„Es lebe der Widerstand von Mexmûr“

Die Belagerung von Camp Mexmûr durch irakische Armee- und Polizeieinheiten dauert an, die Menschen leisten weiter Widerstand. Der Volksrat von Mexmûr erklärte nach Verhandlungen mit der Armeeführung, sich keinem Staat auszuliefern.

Der Versuch der irakischen Armee, Camp Mexmûr mit Stacheldraht einzuzäunen und in ein riesiges Gefängnis zu verwandeln, ist durch den Widerstand der Bevölkerung vorläufig gestoppt worden. Am frühen Morgen waren Militärs mit Spezialeinheiten und Polizeiunterstützung mit Dutzenden Panzerfahrzeugen vor dem selbstverwalteten Camp in Südkurdistan angerückt. Tausende Menschen protestierten gegen den Einsatz.

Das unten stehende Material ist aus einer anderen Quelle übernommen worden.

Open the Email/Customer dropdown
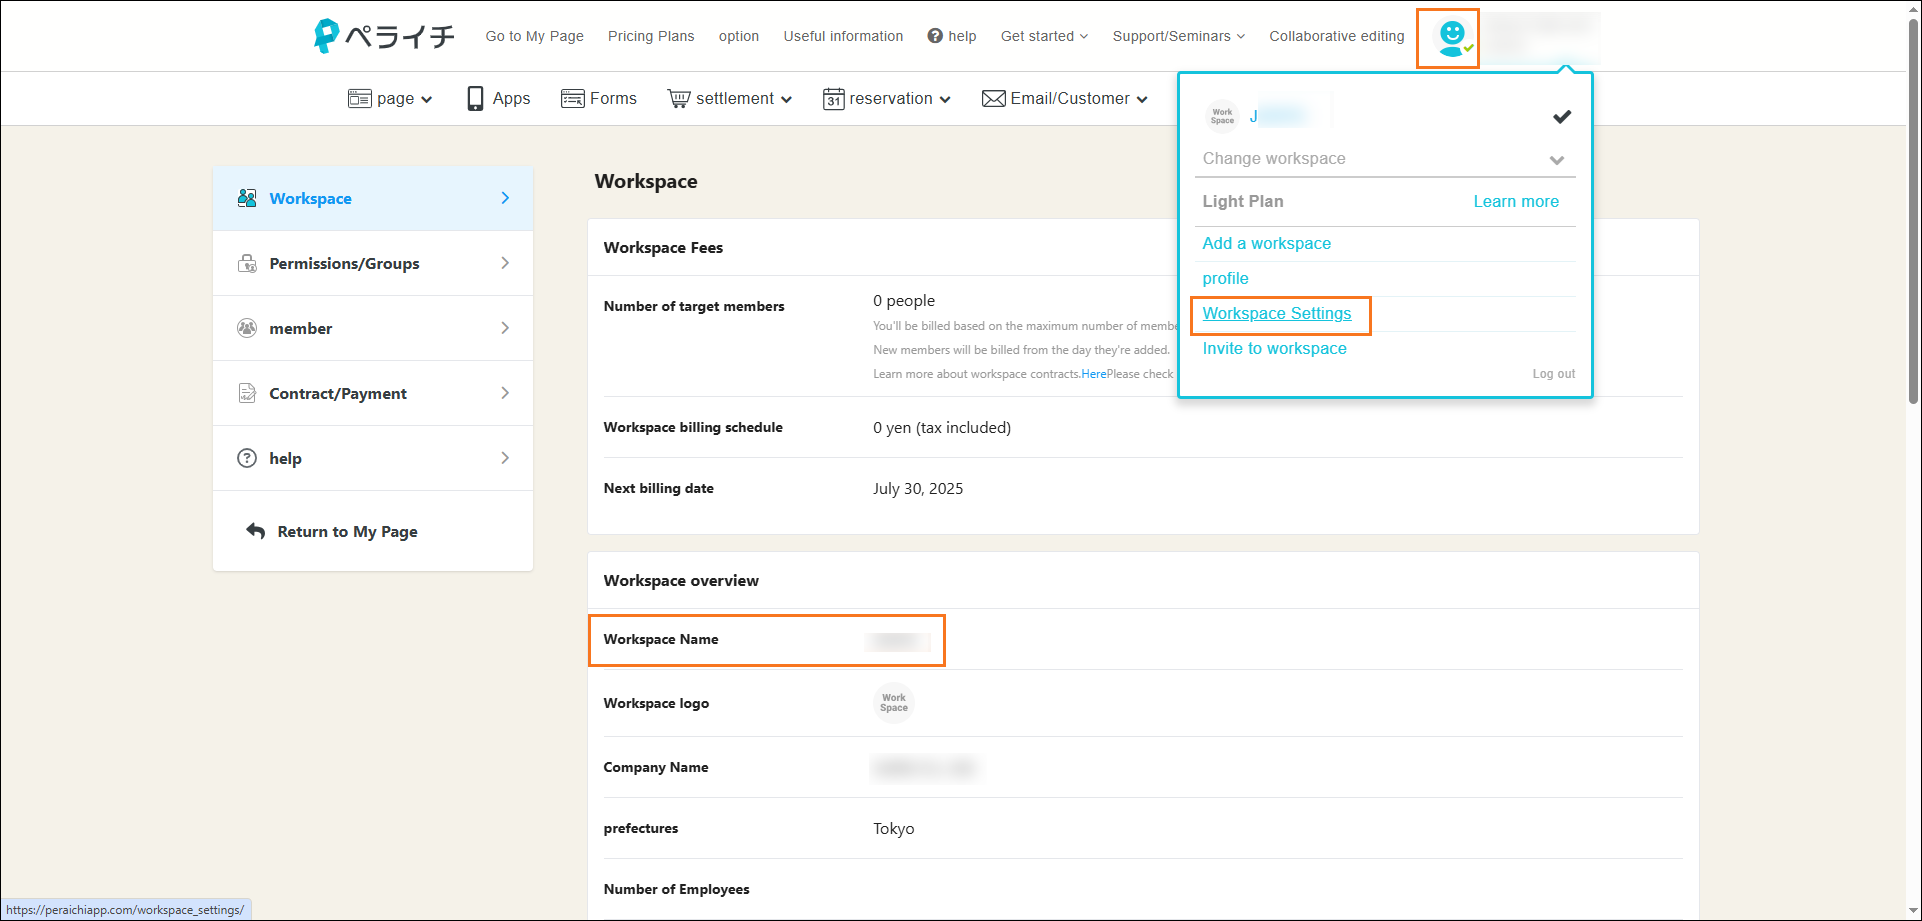pyautogui.click(x=1065, y=98)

Eine Abordnung des Volksrats von Mexmûr verhandelte mit der Einsatzleitung. Nach den stundenlang andauernden Gesprächen gab Filiz Budak eine Erklärung im Namen des Volksrats ab:

„Die irakische Armee wollte das Gebiet mit Soldaten und Polizisten umstellen. Unser Willen und unser Lebensrecht werden missachtet. Als Bevölkerung von Mexmûr wehren wir uns seit etwa dreißig Jahren dagegen, unseren Willen irgendjemandem unterzuordnen. Das werden wir auch weiterhin tun. Die irakische Regierung löst unsere Probleme nicht und verteidigt uns nicht. Jetzt soll das Camp mit Beobachtungstürmen in der Umgebung ausgestattet werden, als ob das etwas gegen Luftangriffe nützen würde. Es wird so getan, als ob es kein anderes Problem geben würde. Wir verhandeln seit über einer Stunde. Das Militär will diese Türme unbedingt aufstellen und behauptet, dass die Bevölkerung das befürwortet. Angeblich sollen nur der Volksrat und einige Einzelpersonen dagegen sein. Wir haben geantwortet, dass die Bevölkerung über einen eigenen Willen verfügt und hier vor Ort ist. Die Menschen in Mexmûr werden das niemals akzeptieren, sie kämpfen seit dreißig Jahren. Als Volk werden wir auf keinen Fall zurückweichen. Das ist die Entscheidung der Bevölkerung. Wir werden Widerstand leisten. Falls notwendig werden wir Tag und Nacht hier ausharren. Wir haben uns nicht dem türkischen Staat ausgeliefert und werden uns auch nicht dem irakischen Staat ausliefern. Widerstand heißt Leben. Unser Widerstand wird Erfolg haben, ebenso wie in Rojava und Şengal.“

Filiz Budak gibt eine Erklärung im Namen des Volksrats von Mexmûr ab

Die Menschenmenge reagierte auf die Erklärung mit dem Ruf „Biji Berxwedana Mexmûrê” (Es lebe der Widerstand von Mexmûr).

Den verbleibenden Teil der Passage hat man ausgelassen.